▸ **REQUIRED WORK**
Report every line of the material below that contains the string "what", matching case exactly.
===== DATASET RECORDS =====
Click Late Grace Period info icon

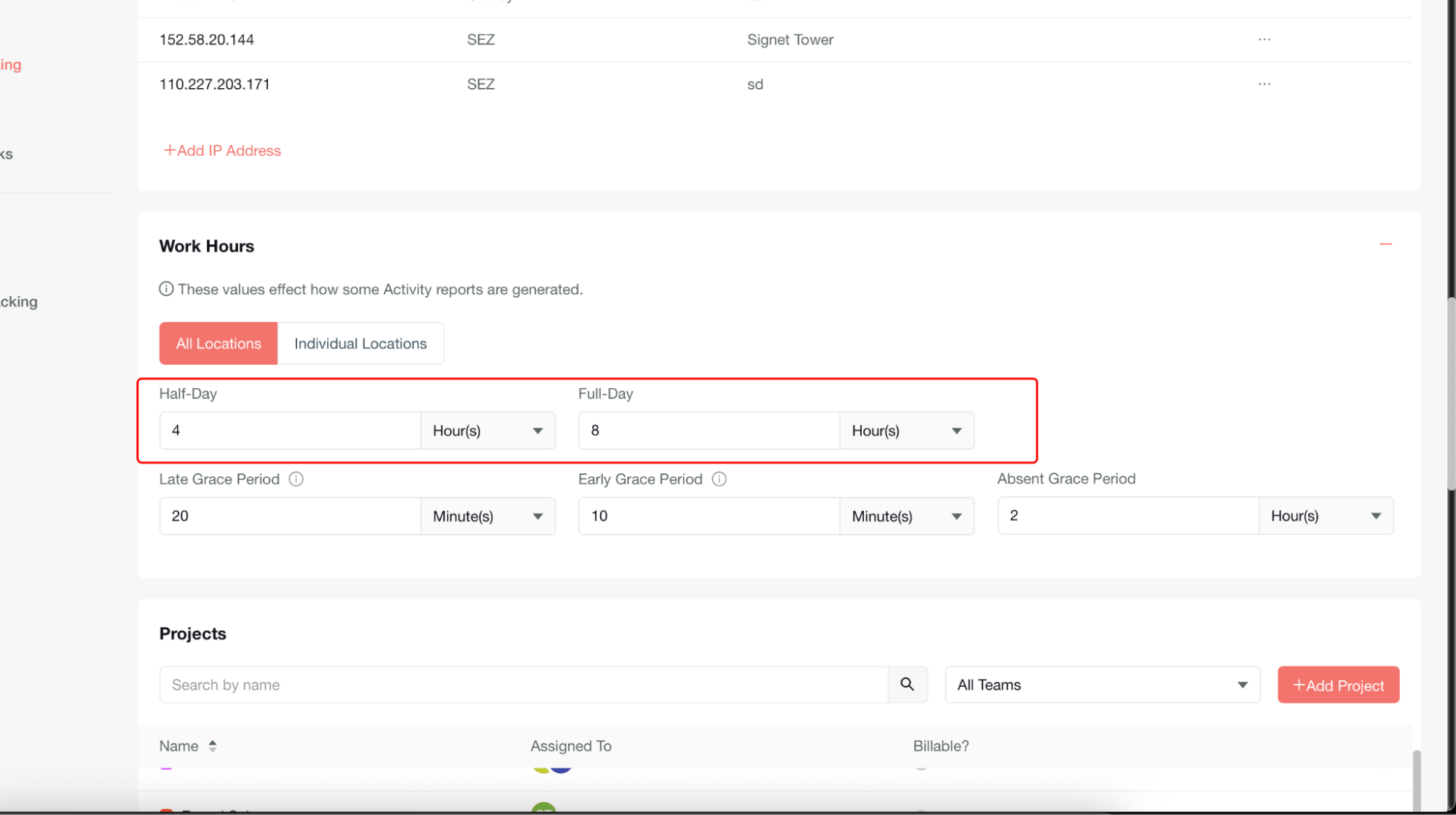(x=296, y=479)
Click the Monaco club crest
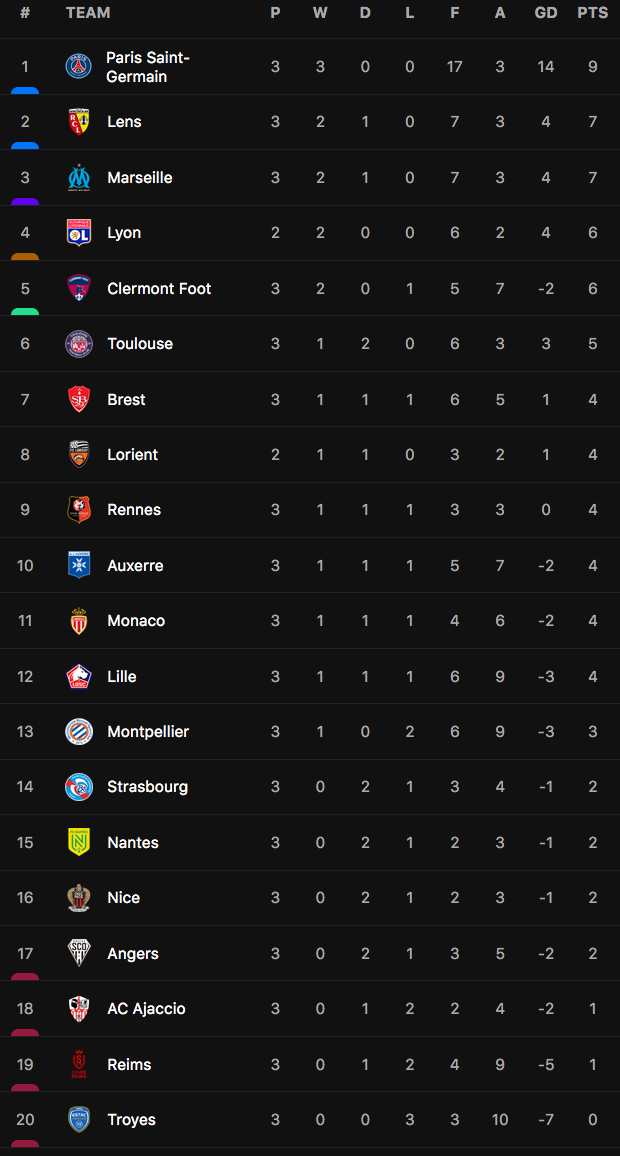This screenshot has width=620, height=1156. point(79,621)
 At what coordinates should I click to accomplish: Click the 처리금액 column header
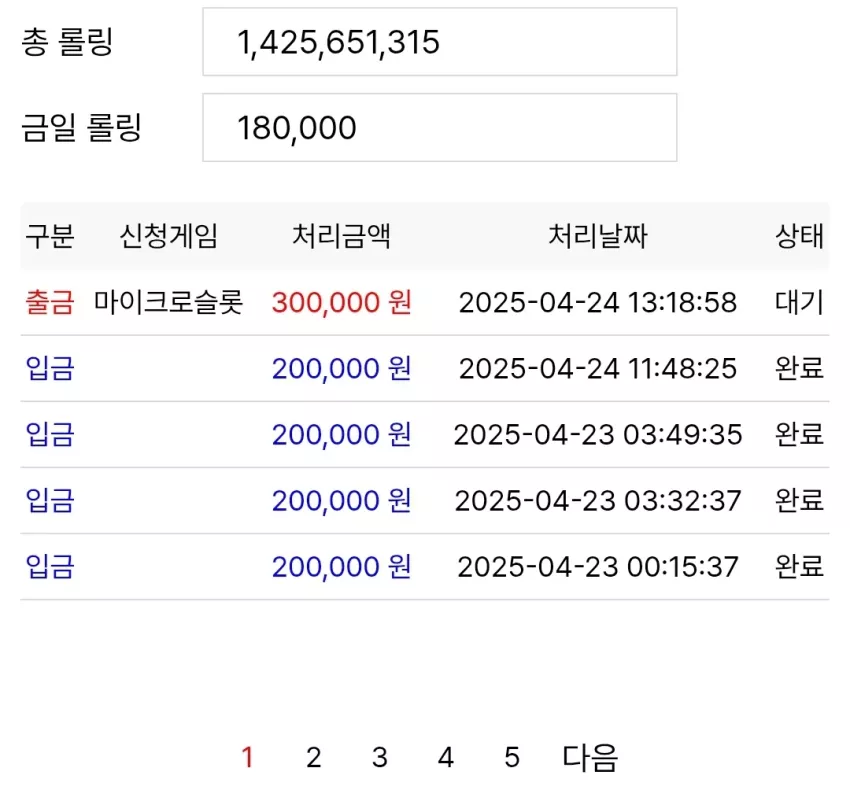pos(341,236)
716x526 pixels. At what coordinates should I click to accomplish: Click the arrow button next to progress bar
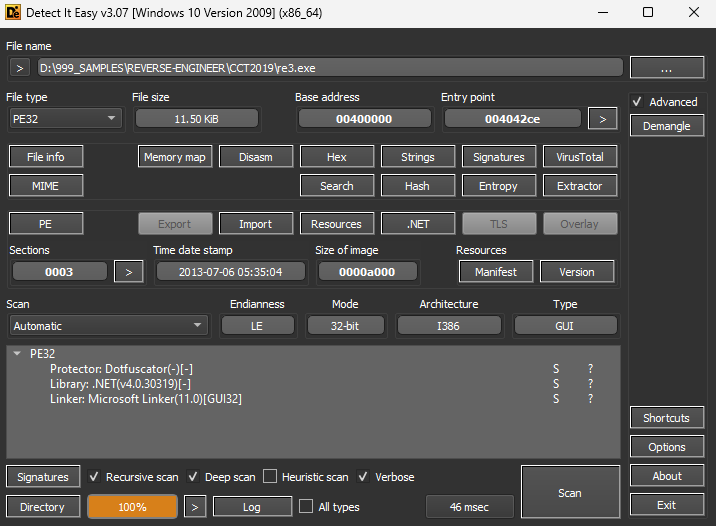pos(196,507)
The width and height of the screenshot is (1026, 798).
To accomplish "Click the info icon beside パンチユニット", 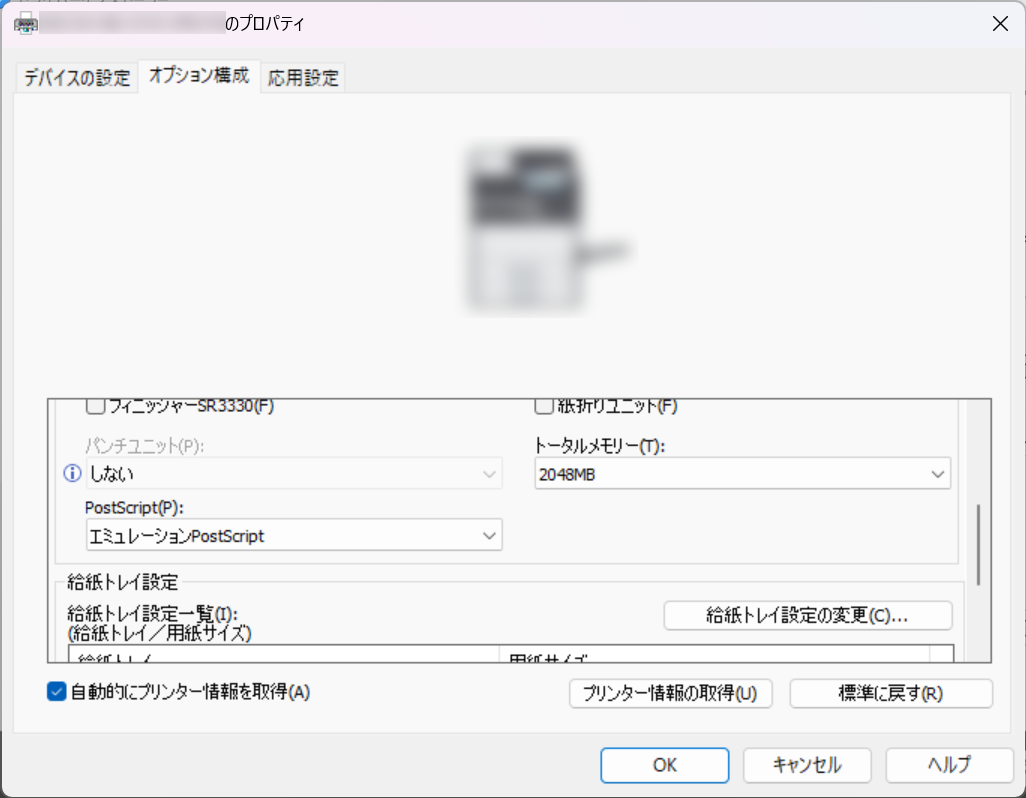I will (71, 473).
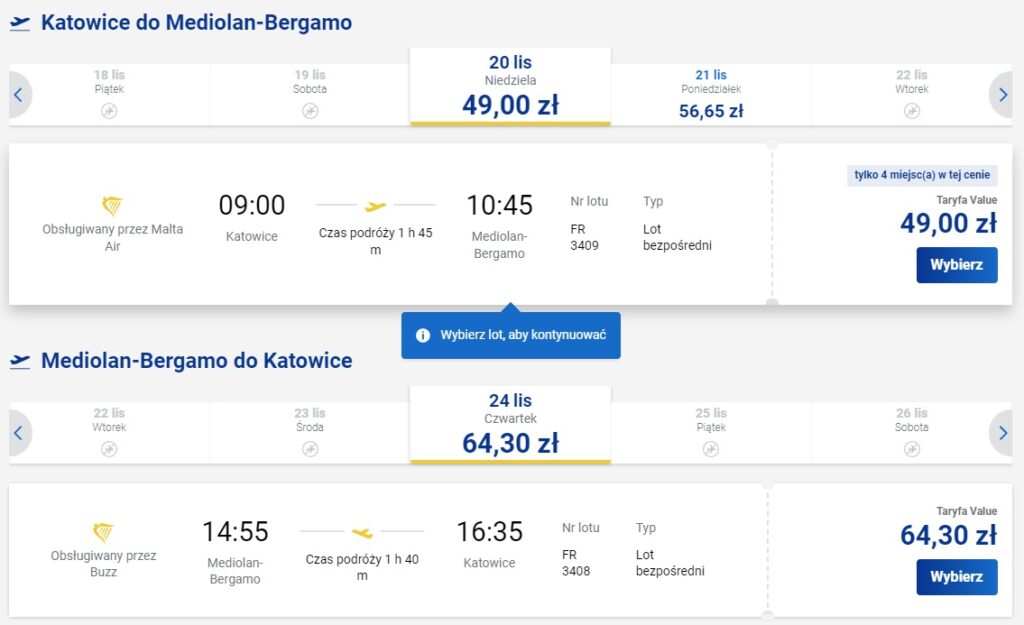The image size is (1024, 625).
Task: Click the plane icon on 09:00 outbound flight
Action: tap(375, 207)
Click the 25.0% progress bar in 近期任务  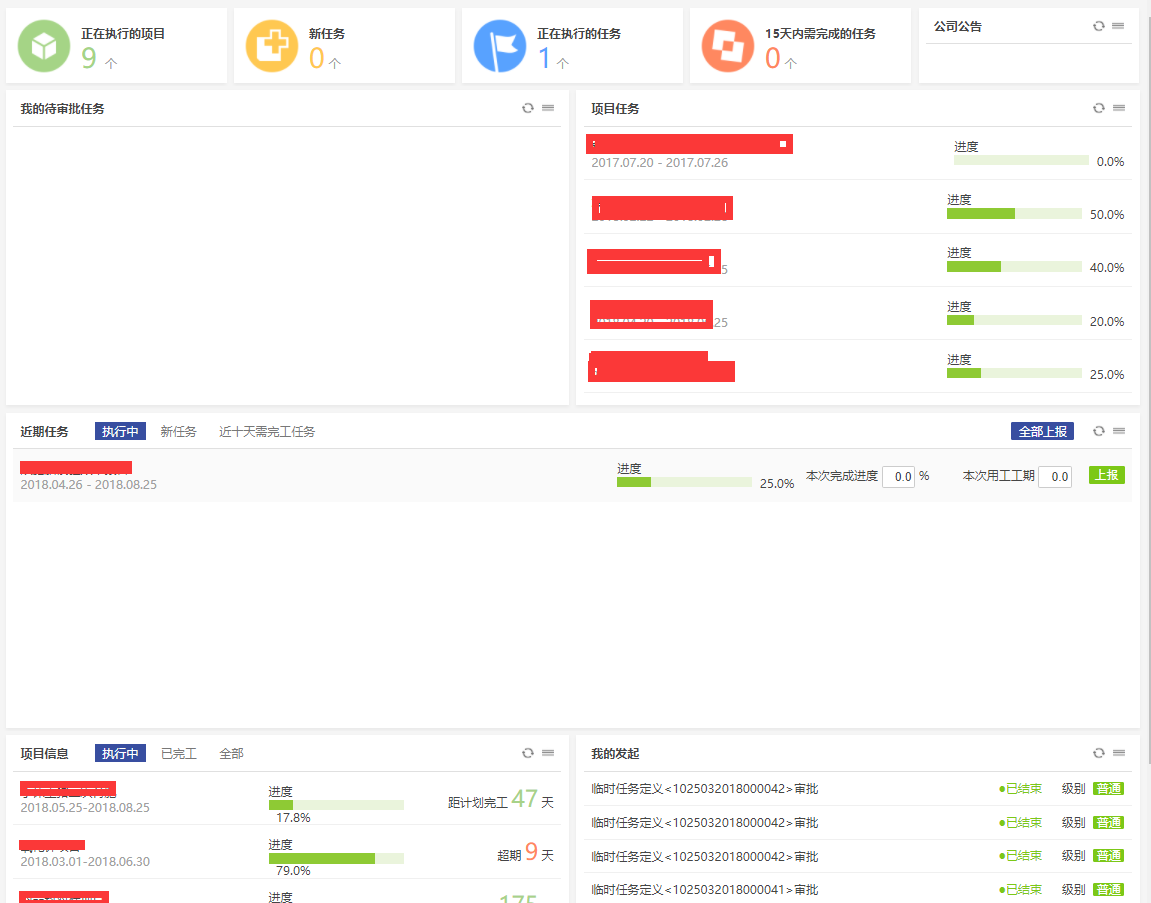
=====
▸ **RESPONSE TO THIS EXERCISE**
 At what coordinates should I click to accomplish: Click the 처리금액 column header
716x526 pixels. At what coordinates should I click to accomplish: Click the arrow button next to progress bar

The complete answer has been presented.